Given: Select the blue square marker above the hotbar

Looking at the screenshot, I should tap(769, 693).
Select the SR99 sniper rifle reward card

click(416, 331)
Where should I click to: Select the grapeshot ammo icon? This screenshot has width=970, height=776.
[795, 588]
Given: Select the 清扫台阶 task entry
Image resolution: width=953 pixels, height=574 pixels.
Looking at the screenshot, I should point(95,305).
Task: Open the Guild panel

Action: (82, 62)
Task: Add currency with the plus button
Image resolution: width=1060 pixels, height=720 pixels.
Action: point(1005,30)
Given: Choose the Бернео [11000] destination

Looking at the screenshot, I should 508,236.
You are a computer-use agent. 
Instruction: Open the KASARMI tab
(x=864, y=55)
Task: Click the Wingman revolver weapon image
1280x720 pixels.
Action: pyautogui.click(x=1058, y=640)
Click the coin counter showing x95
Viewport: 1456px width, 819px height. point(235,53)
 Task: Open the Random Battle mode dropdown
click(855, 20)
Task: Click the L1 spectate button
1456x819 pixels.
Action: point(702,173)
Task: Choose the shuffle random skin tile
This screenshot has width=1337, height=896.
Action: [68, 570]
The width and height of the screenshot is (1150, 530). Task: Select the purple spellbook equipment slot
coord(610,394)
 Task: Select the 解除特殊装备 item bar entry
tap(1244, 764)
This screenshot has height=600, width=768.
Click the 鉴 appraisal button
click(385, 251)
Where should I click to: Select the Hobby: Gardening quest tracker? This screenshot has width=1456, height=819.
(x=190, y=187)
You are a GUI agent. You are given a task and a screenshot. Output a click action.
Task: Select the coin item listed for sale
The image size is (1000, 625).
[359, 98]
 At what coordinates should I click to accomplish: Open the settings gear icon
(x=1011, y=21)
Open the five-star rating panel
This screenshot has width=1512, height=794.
※
The request
How many lines above contain the string "resolution"? Treat case as significant, and reply with the number alone.

Task solution
2